It has been reported that 15%–25% of patients with hematologic malignancies fail to make anti-spike (anti-S) antibodies in response to full dosing of SARS-CoV-2 mRNA vaccines (Greenberger et al., 2021; Griffiths and Segal, 2021). Patients with B cell malignancies are at the highest risk of not making anti-S antibodies. Although the complete immune response in B and T cells is not fully understood, these findings suggest that seronegative patients may be vulnerable to breakthrough infections. Patients with B cell malignancies are of particular concern because, in the pre-vaccine period of the pandemic, some patients with blood cancer who contracted COVID-19 had prolonged, severe infections; generated variant strains (Corey et al., 2021); and demonstrated significantly higher mortality rates compared to the general population (Bakouny et al., 2020; Vijenthira et al., 2020).

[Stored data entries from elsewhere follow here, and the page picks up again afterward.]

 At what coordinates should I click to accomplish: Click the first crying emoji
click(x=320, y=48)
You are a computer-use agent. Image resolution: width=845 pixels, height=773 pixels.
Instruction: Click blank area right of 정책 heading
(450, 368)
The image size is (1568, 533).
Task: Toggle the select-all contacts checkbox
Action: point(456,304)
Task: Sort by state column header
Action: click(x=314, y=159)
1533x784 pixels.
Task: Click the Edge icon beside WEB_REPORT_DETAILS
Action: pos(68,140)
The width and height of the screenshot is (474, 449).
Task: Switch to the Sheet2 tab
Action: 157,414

In a recent placebo-controlled trial, booster vaccination mediated an increase of anti-S antibodies and neutralizing antibodies in immunosuppressed patients who had solid organ transplantation (Hall et al., 2021). On August 12, 2021, the US Food and Drug Administration (FDA) amended the emergency use authorization for the mRNA vaccines (BNT162b2 and mRNA-1273) to allow the use of a booster dose for immunocompromised people. We report here the antibody responses to booster vaccination obtained prior to FDA authorization in 49 patients with B cell-derived hematologic malignancies.